- Integrative Non-formal Education Programs. These are organized educational activities that respond to the identified needs of specific sectors (out-of-school youth, women, street children, small scale entrepreneurs, etc.) or communities with the end in view of ameliorating their conditions. These are integrative in the sense of: (a) being aimed at the holistic development of society, and (b) reaching out to marginalized sectors and communities.
- Action Research Programs. These involve researches that are specifically intended at addressing existing needs, problems, and issues among identified stakeholders. These are implemented collaboratively with the concerned sectors, or at least with their explicit consent and support, in order to ensure that the results shall be appreciated and utilized by them. Hence, action research is problem-centred, client-centred, and action-oriented.

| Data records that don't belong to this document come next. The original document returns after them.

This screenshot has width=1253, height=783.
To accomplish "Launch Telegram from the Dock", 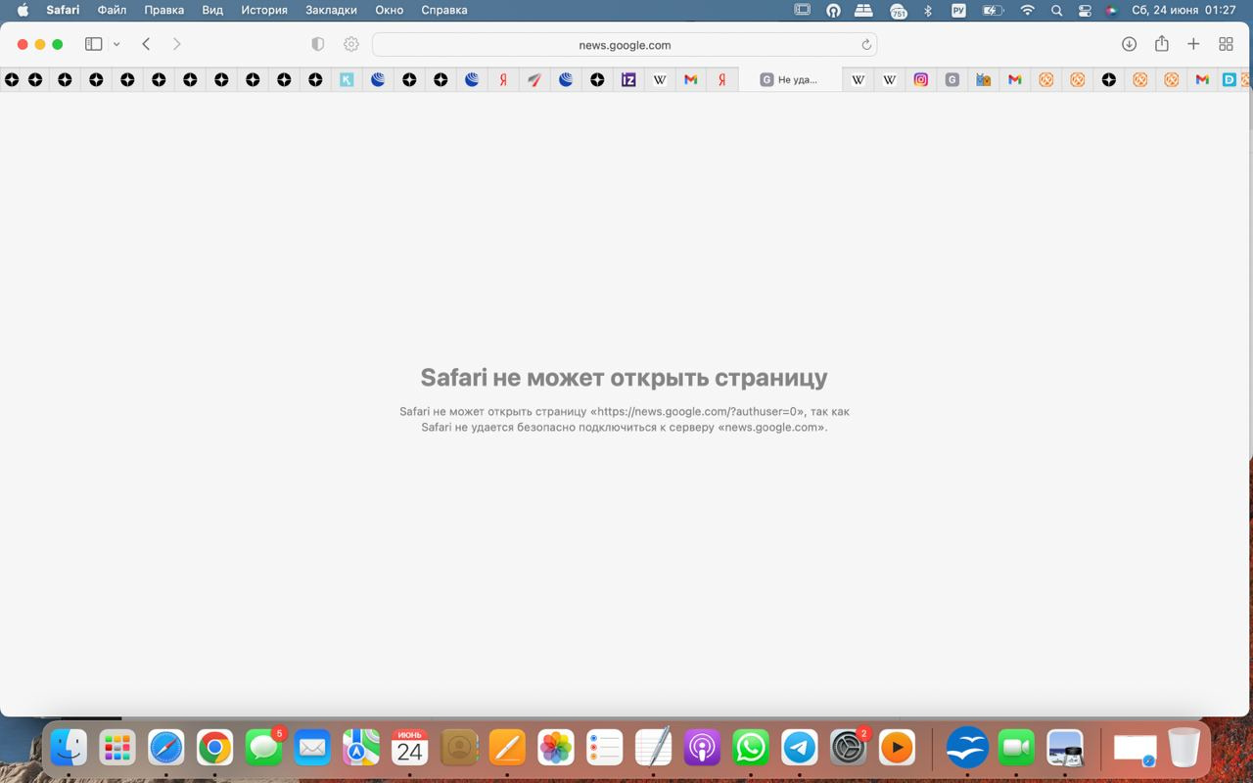I will tap(799, 749).

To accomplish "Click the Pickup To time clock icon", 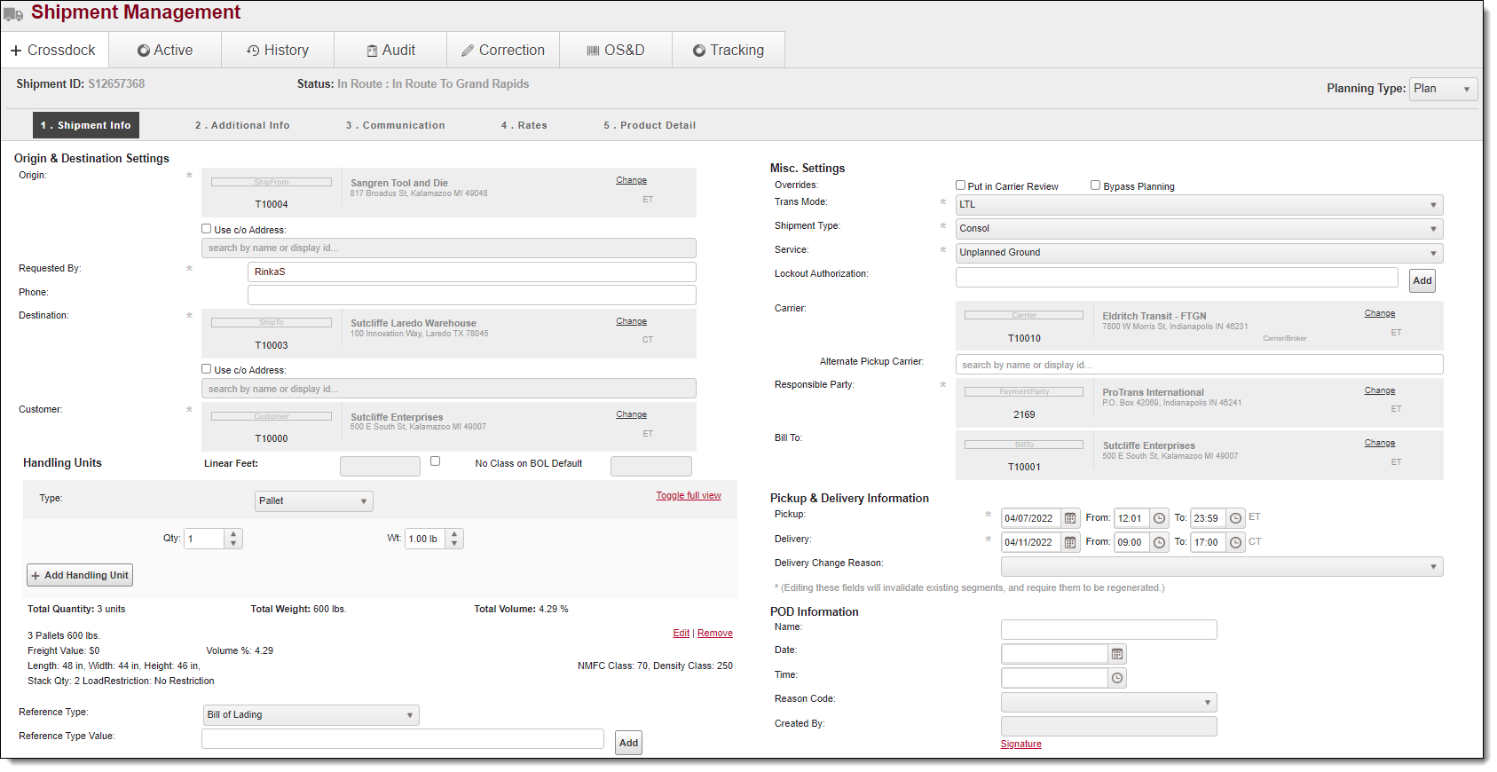I will [x=1235, y=518].
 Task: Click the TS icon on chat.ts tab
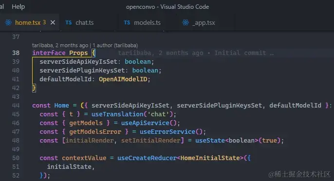click(68, 22)
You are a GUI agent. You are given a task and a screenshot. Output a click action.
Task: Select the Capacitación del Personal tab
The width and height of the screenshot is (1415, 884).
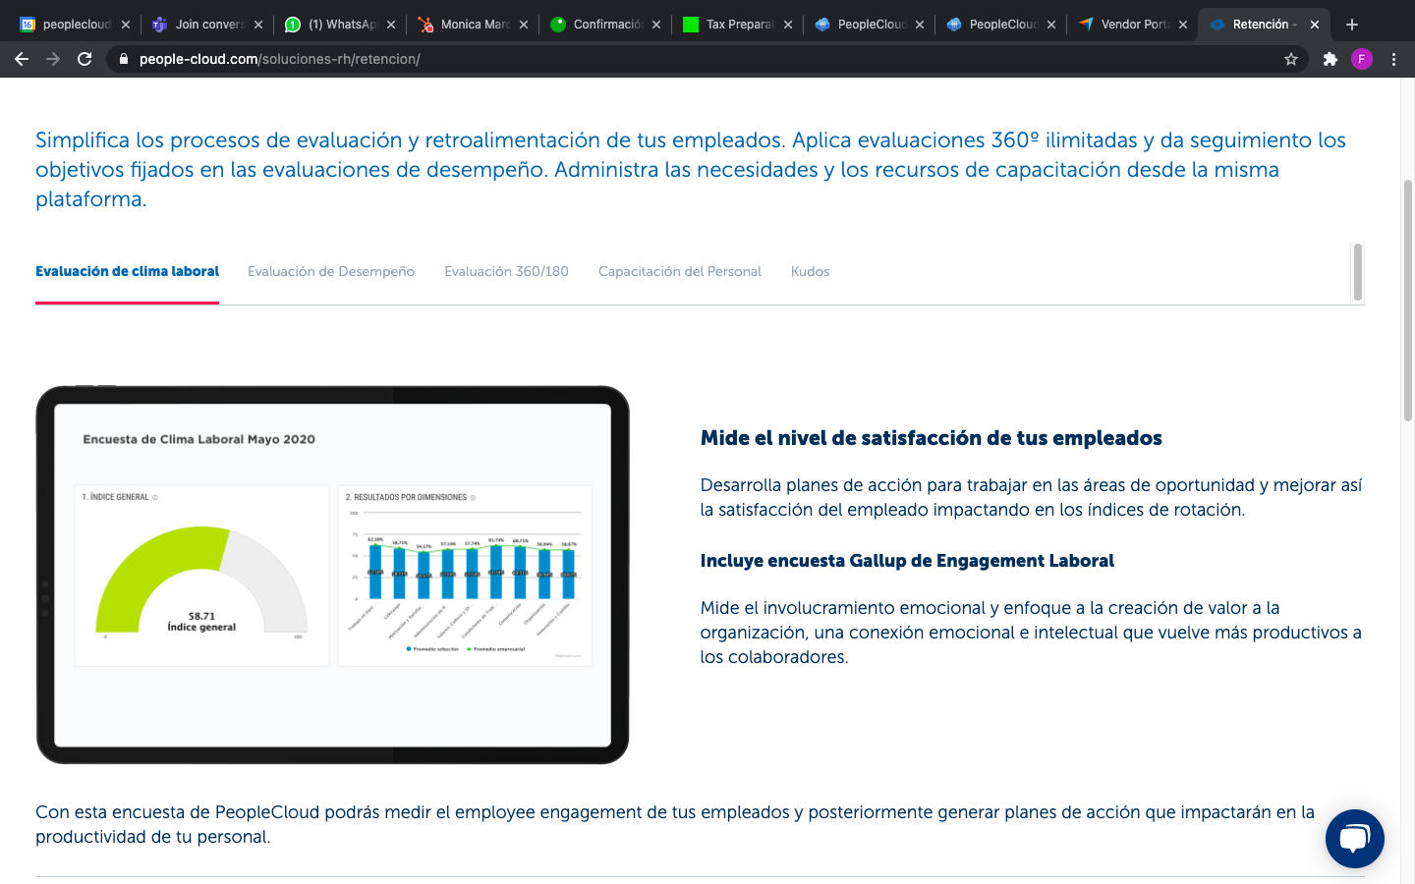[x=679, y=271]
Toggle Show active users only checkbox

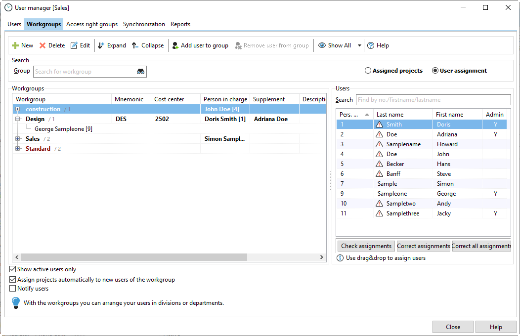13,270
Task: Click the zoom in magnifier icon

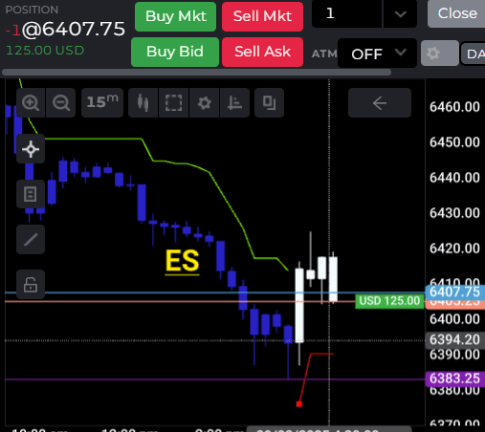Action: (x=31, y=103)
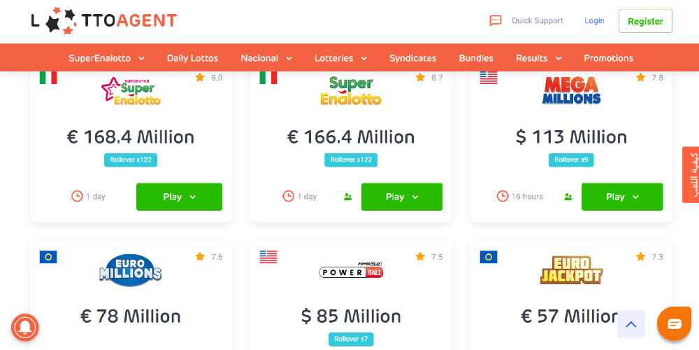Click the EuroMillions logo
The width and height of the screenshot is (699, 350).
131,270
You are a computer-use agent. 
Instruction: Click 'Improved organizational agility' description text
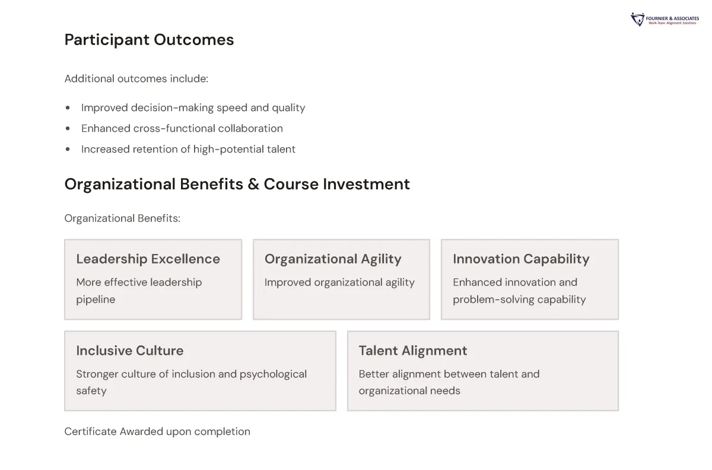coord(339,282)

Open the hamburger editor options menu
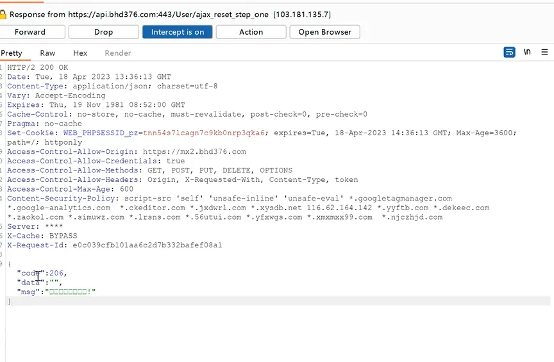click(544, 53)
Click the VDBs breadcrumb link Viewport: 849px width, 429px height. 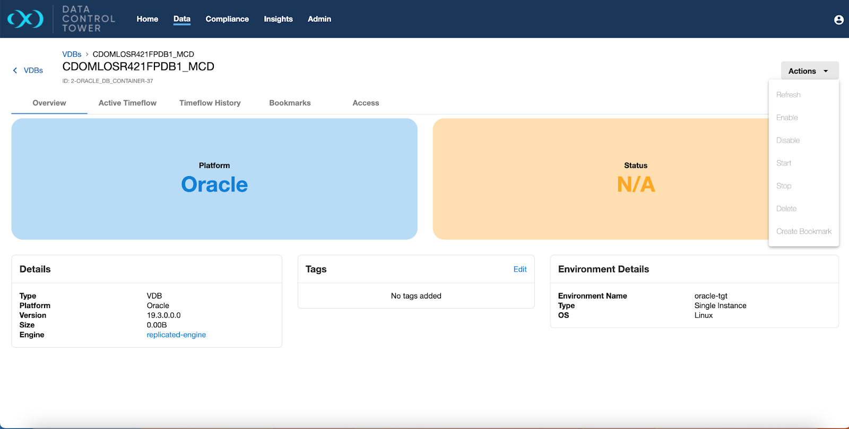coord(72,54)
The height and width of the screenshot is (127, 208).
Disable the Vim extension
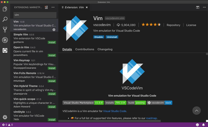(99, 37)
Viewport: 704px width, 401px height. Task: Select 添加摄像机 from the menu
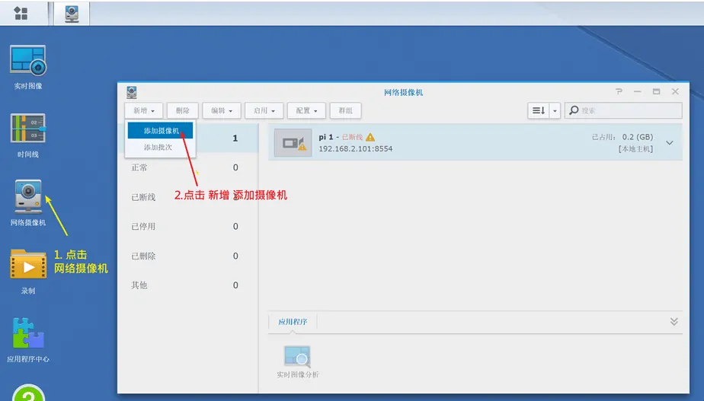pos(161,131)
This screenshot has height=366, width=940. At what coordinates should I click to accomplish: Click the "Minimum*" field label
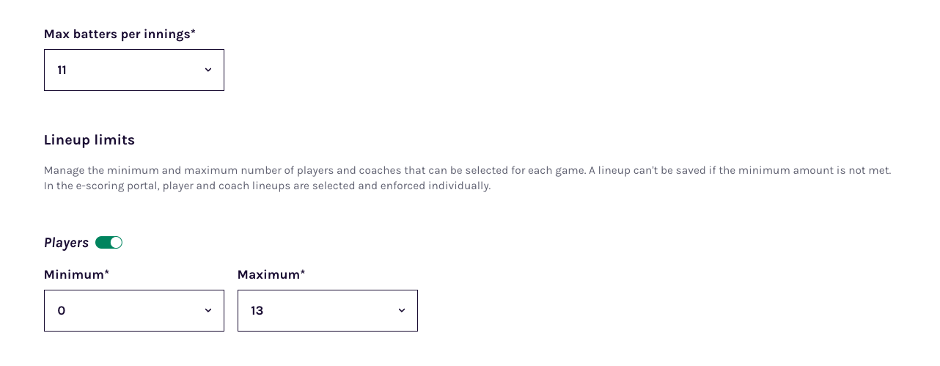73,274
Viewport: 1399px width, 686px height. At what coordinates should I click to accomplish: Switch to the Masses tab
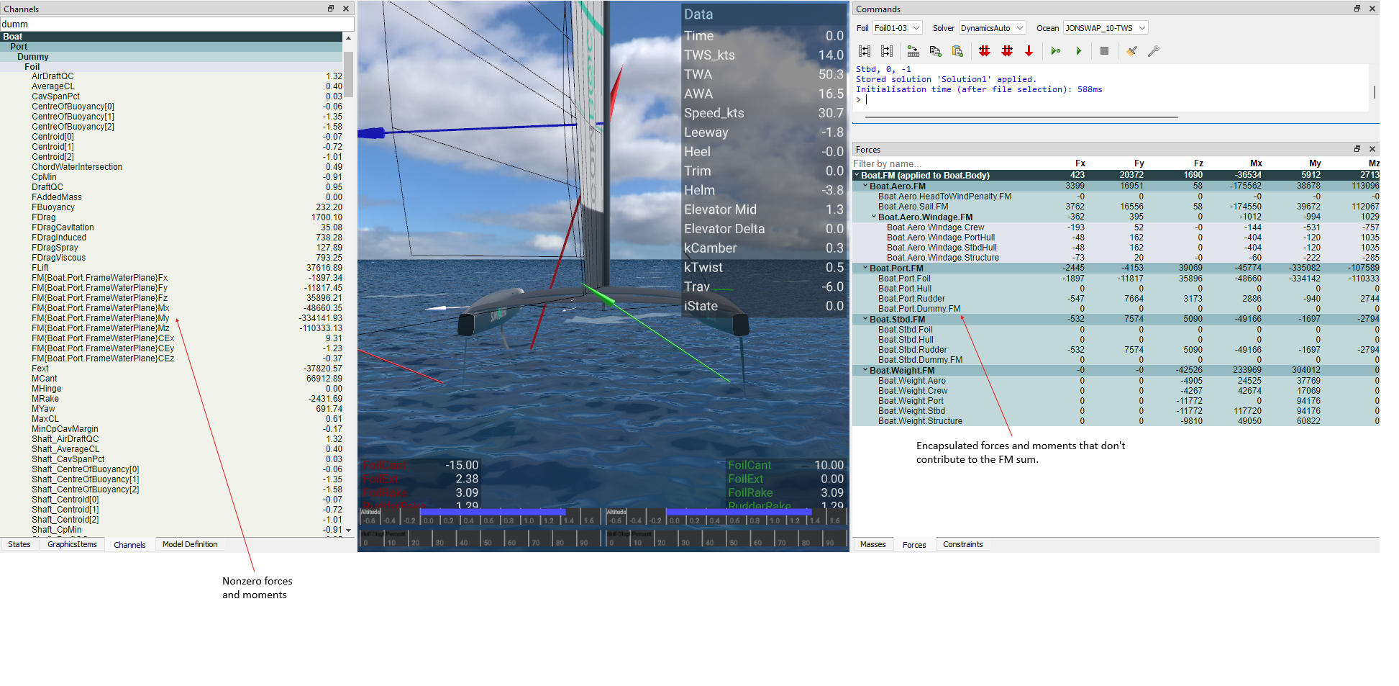(x=872, y=545)

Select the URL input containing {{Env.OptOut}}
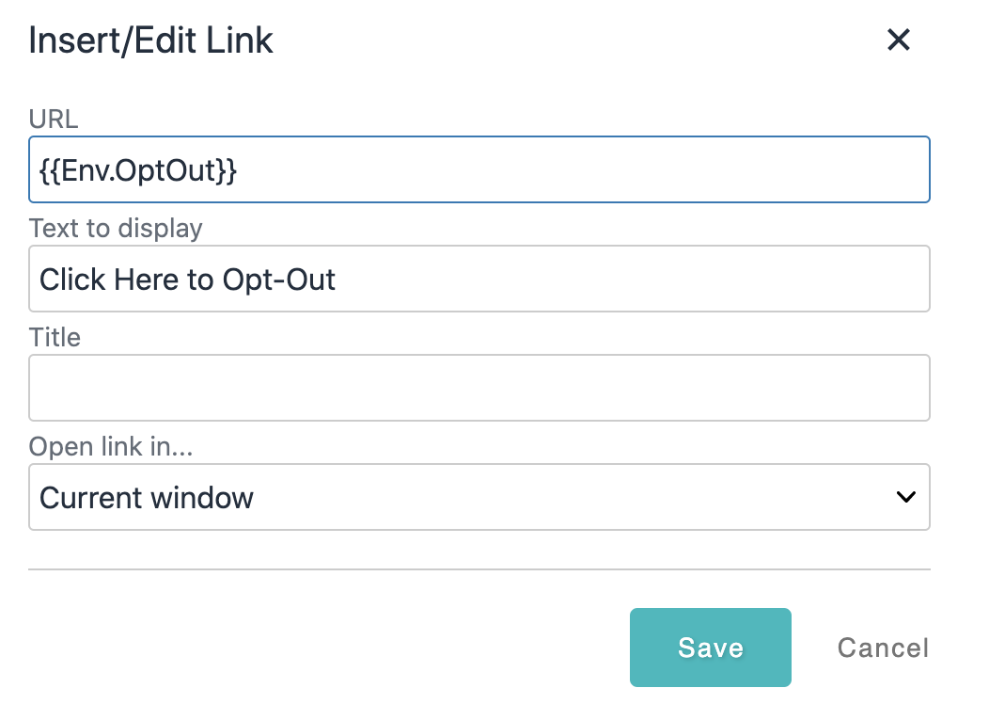click(479, 169)
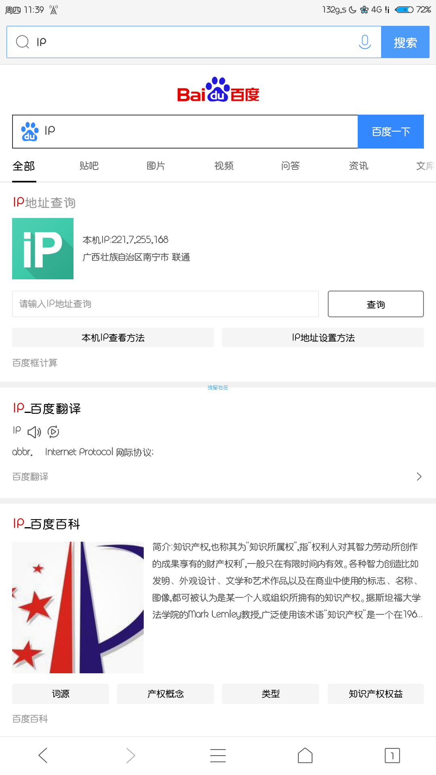Viewport: 436px width, 775px height.
Task: Focus the 请输入IP地址查询 input field
Action: click(x=166, y=304)
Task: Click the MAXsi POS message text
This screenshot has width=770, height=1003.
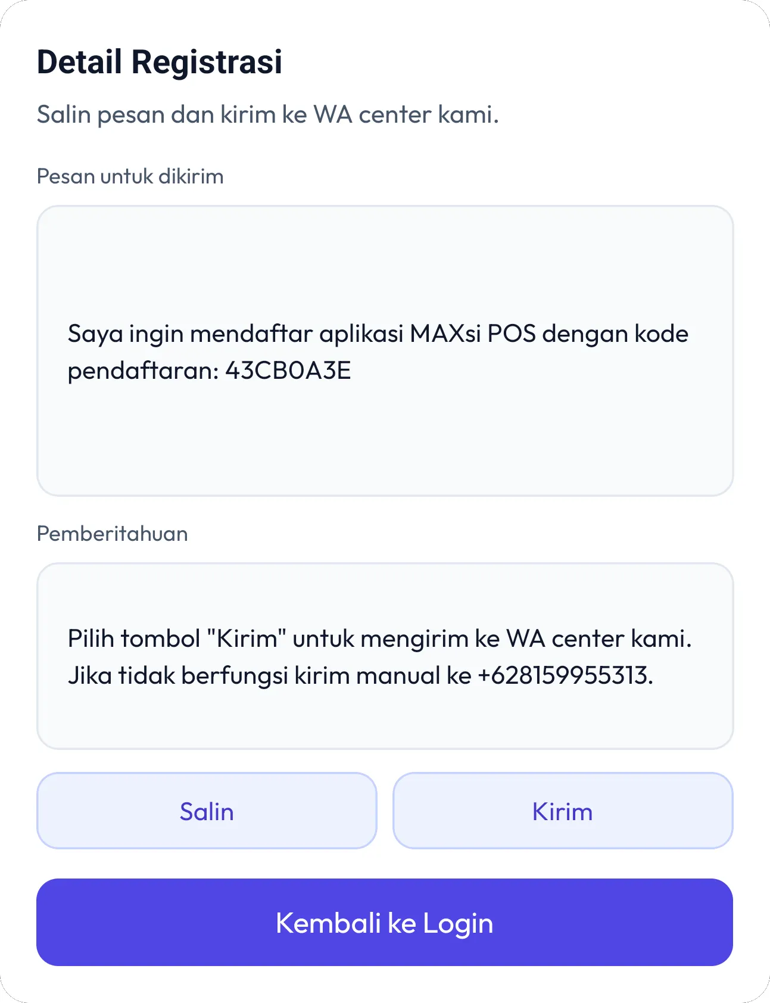Action: pos(378,334)
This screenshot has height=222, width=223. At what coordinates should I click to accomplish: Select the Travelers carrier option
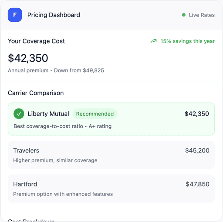(x=111, y=155)

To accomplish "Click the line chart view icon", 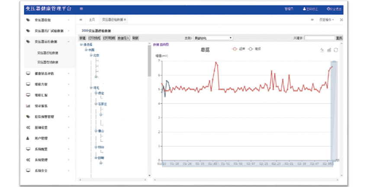I will [322, 50].
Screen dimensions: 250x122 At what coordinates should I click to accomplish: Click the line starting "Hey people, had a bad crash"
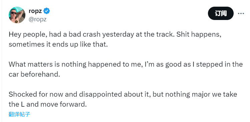point(115,35)

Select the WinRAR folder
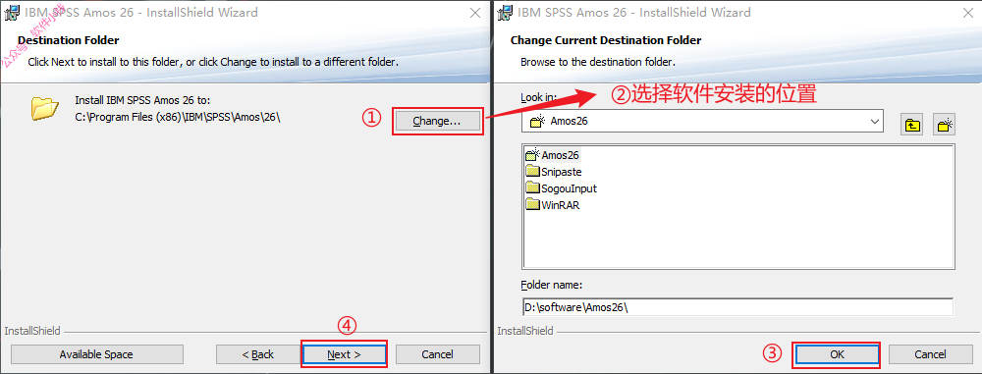coord(553,205)
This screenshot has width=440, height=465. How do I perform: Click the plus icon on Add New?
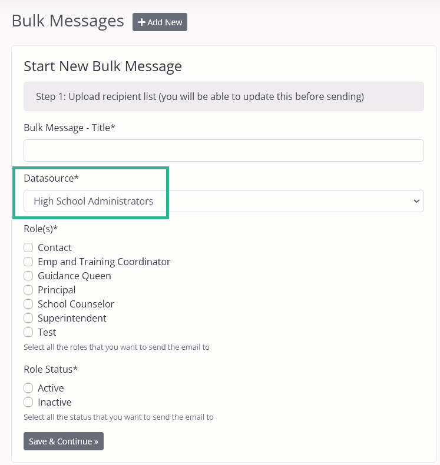141,22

- Advocacy and Networking Programs. These are sets of strategies that promote policy change, including those affecting the attitudes and practices of key decision-makers in the society. Generally, these programs shift from needs-based to rights-based approaches. These programs are done through communication campaigns, public speaking, commissioning and publishing research or poll. Lobbying is a form of advocacy where a direct approach is made to influence political decision-makers over specific issues.
- Outreach Programs. Activities falling under these are theoretically unconsidered as extension programs, as they generally involve one-time and immediate need assistance to victims of disasters, calamities and other insistent needs in the community. Nonetheless, the University considers it as its civic duty to mobilize its stakeholders to respond to such emergency cases when they arise. Towards this, it shall implement well-coordinated and systematic initiatives that are well within the means of the University and its stakeholders.
- Service- Learning. This is a teaching- learning strategy that integrates meaningful community service with instruction and reflection to boost learners’ learning experiences, teach active citizenship, and empower individuals and communities.
These programs are well-planned, with clearly specified objectives and goals, and strategies and activities. These may include training activities, communication and information services that disseminate knowledge and skills, technology development and transfer, and other related services
An action research can be a “stand-alone” program depending on the complexity or difficulty of an issue or a problem that is to be addressed or solved. However, it can also be a component of a bigger program, in which case it provides the scholarly dimension of the extension program.
Outreach initiatives come in two broad forms:
4.1 Disaster Risk Reduction and Management Outreach. This is the preferred mode of outreach that should be undertaken due to its critical role in assisting people in calamitous need. The services that can be rendered range from the predictable to the unpredictable. The unpredictable activities shall deal with disaster response and rehabilitation. Henceforth, such activities will be known as emergency outreach. The predictable projects shall focus on disaster and calamity preparedness, mitigation and even rehabilitation especially for target groups that have been affected in the past.
4.2 Regular Outreach. This type of outreach falls outside disaster preparedness, response, rehabilitation and mitigation services. Instead, it caters to other pressing needs of the community. This type shall be organized only if the specialization of the school/department/student organization does not in any way relate to disaster risk reduction and emergency management.
This is a credit community development program integrated in the course syllabi that permits students build character and become active participants as they work with others in their school and community to create service projects in areas related to their course/ field of specialization.